» TEXT BLOCK:
We live with risk in nearly every phase of life—every step we take and every decision we make. Allocating your assets is no different. Whether you’re investing in mutual funds or stashing the cash under your mattress, every move you make involves some type of risk.

In the long run, the success you achieve as an investor is determined to a great degree by how you manage the delicate balance between risk and reward.

Even when you think you are eliminating risk—whether by investing your money in a United States government bond or squirreling it away in a safety deposit box—you are still putting your assets at risk.

Safe, low-yielding investments are subject to inflation risk, the possibility that over time inflation will erode the buying power of the asset.

But if you switch your dollars to higher yielding investments, such as a high-yielding bond, you face two other types of risk—interest rate risk (the possibility that if interest rates go up, the value of your bond will go down) and credit risk (the possibility of a bond defaulting) The higher the yield, the riskier the bond.

Since bonds pose risk, why not try stocks or stock mutual funds? Stocks subject you to four kinds of risk—market risk (the risk that the stock market will decline, pulling your stocks down with it), industry risk (the possibility that the industries of the stocks you’ve invested in will hit a slump and drag down the price of your stocks), economic risk (the chance that a declining economy will depress the value of stocks), and individual stock risk (the risk that the specific stocks you own will hit hard times and decline in price).

» SHORT PROBLEM:
Quote the passage on investment risk word for word, beginning at the words "In the long" and stopping after "assets at risk.". The lines that follow come from an unrelated source.

» MATERIAL PROVIDED:
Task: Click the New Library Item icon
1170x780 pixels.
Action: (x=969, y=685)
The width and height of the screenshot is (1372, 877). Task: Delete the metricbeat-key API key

» THE REPLY:
In the long run, the success you achieve as an investor is determined to a great degree by how you manage the delicate balance between risk and reward.

Even when you think you are eliminating risk—whether by investing your money in a United States government bond or squirreling it away in a safety deposit box—you are still putting your assets at risk.